From 1875 until 1882 in association with Arthur James Stopps who was a lithographer in the same public offices that he worked at, FitzGerald published seven parts of his work Australian Orchids. The exquisite lithograph plates detailing FitzGerald's dissections of orchids, were hand-coloured by artists following his samples and instructions. Australian Orchids made FitzGerald famous in the botanical world and Joseph Dalton Hooker another botanist, considered the work one "which would be an honour to any country and to any Botanist".

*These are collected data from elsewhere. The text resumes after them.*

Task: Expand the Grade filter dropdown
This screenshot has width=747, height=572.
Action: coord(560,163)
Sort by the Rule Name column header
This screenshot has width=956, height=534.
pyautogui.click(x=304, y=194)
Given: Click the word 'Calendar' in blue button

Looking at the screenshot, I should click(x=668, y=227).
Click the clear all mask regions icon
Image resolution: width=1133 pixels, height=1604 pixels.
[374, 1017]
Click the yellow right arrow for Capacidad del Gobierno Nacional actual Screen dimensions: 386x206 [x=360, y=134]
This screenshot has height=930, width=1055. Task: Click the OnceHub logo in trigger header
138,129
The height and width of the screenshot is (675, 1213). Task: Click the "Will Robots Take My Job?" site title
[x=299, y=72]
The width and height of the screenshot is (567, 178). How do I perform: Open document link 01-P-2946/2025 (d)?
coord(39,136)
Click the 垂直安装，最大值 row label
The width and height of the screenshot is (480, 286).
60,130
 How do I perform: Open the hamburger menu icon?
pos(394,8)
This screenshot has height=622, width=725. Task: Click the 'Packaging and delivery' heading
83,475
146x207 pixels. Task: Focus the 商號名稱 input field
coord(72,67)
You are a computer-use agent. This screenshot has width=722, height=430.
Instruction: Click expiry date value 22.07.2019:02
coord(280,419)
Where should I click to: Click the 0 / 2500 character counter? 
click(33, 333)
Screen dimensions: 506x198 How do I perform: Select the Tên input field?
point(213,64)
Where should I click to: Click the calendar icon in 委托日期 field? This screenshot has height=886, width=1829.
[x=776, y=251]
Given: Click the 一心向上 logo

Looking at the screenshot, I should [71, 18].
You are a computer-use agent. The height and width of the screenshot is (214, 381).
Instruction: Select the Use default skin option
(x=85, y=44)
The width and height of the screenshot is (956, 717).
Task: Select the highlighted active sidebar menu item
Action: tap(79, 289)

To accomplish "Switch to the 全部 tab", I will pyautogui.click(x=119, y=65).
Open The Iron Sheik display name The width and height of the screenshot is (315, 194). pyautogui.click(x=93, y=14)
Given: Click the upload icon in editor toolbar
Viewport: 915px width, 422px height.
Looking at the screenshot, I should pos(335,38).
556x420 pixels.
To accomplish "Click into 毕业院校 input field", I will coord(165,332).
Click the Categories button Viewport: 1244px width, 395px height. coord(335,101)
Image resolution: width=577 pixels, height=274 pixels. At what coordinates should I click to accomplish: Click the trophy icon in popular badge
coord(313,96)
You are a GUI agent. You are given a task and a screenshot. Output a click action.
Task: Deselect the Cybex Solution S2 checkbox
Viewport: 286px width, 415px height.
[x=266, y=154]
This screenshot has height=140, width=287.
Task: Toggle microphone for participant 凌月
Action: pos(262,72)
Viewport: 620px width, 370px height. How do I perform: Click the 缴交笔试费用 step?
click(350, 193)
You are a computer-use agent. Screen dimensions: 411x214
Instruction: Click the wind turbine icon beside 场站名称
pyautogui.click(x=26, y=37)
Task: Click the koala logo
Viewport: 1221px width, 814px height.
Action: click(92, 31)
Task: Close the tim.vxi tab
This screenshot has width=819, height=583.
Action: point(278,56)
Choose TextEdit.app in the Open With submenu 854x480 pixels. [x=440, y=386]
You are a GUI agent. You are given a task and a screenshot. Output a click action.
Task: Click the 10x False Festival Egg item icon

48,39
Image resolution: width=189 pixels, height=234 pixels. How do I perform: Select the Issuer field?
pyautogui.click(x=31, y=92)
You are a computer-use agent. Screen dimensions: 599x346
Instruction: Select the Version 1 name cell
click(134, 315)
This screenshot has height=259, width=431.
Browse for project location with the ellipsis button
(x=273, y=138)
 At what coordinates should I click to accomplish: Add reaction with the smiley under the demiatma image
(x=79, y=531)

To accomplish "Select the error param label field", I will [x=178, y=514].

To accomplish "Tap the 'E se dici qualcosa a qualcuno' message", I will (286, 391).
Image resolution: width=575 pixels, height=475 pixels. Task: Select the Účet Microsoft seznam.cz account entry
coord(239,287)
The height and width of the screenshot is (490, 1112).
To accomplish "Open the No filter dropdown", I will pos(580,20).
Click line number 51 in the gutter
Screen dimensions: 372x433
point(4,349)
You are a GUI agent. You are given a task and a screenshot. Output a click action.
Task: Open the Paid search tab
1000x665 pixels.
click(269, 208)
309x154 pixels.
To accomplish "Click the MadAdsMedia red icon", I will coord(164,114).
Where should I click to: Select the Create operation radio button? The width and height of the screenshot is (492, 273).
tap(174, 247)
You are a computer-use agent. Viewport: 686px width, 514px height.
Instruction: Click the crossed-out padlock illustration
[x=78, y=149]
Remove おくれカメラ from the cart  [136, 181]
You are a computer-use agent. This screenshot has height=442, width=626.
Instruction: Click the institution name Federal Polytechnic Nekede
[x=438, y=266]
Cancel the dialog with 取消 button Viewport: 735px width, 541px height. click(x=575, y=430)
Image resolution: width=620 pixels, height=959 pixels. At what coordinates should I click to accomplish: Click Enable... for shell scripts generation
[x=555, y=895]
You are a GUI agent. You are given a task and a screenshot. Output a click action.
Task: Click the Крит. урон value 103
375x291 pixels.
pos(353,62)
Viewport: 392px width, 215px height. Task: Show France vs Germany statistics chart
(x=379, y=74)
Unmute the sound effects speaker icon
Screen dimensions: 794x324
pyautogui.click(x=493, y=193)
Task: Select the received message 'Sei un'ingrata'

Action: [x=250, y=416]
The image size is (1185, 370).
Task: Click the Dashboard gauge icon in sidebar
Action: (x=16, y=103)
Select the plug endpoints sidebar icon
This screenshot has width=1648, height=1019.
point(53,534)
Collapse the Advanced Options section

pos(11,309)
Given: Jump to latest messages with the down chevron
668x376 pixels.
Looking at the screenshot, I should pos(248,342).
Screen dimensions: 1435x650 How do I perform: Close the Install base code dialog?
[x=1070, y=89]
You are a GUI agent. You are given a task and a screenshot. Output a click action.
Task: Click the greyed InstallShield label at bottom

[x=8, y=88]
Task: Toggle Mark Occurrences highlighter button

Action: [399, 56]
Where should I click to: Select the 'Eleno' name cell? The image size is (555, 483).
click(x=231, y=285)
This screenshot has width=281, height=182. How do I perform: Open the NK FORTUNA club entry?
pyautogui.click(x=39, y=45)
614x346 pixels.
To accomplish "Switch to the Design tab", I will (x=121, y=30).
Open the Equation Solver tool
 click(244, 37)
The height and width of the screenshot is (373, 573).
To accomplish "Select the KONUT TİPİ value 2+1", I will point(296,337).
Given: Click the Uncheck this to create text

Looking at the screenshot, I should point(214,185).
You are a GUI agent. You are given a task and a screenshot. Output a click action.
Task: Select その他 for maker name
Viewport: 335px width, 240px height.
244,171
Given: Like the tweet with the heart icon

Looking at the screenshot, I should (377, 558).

Australian Orchids included descriptions of more than two hundred species. Fitzgerald was encouraged by the government of the day, who covered his costs and published his work, but the author died before the task was completed and nearly one hundred of his unpublished drawings are held in the State Library of New South Wales. After completing his drawings, Fitzgerald did not dry and preserve the specimens but threw them away, so few species he described and named have preserved type specimens. No attempt was made to follow any system of classification and the plates and pages were not numbered, making it difficult for readers to find a particular drawing.

===Manuscript notes===
Manuscript notes on botanical species including watercolour sketches and diagrams with botanical annotations which were completed by hand by Fitzgerald between 1870 and 1890, and are held by National Library of Australia.

===Published drawings===
The originals of FitzGerald's drawings completed in Sydney published between 1874 and 1894, of Australian orchids including 196 water-colour and pencil drawings with the artists pencilled notes in 2 volumes is held as a part of the Mitchell and Dixson Libraries Manuscripts Collection, State Library of New South Wales.

===Published letters===
A number of letters dated between 1871 and 1892 from FitzGerald to the German/Australian botanist Ferdinand von Mueller about Australian plants and their identification with references to Herbarium specimens as well as a single letter from G.H. Druce to FitzGerald are held at the National Herbarium of Victoria, Melbourne.

==Honours and awards==

===Eponyms===
1. The spider orchid, Caladenia fitzgeraldii is named in his honour.
2. The ravine orchid, Sarcochilus fitzgeraldii is named in his honour.
3. Dracophyllum fitzgeraldii, which he discovered on Lord Howe Island is named in his honour.
4. Eugenia fitzgeraldii, now a synonym of Syzygium hodgkinsoniae was named in his honour.

===Medals===
1. Received bronze medal from Agricultural Society of NSW in 1871 for his work on orchids.
2. Received gold medal from the Exhibition Internationale de Paris in 1878 Australian Orchids.
3. Received bronze medal from the Sydney International Exhibition in 1879.
4. Received silver medal from the Melbourne International Exhibition in 1880.
5. Received the Amsterdam Medal D'Or in 1883.
6. Received bronze medal from the Colonial and Indian Exhibition in London in 1886.

===Memberships===
1. Made an honorary member of Field Naturalists' Club of Victoria.
2. Elected a fellow of the Linnean Society of London in 1874.
3. Elected a member of the Royal Society of New South Wales in 1876.

===Other honours===
1. Fitzgerald County, New South Wales is named in his honour.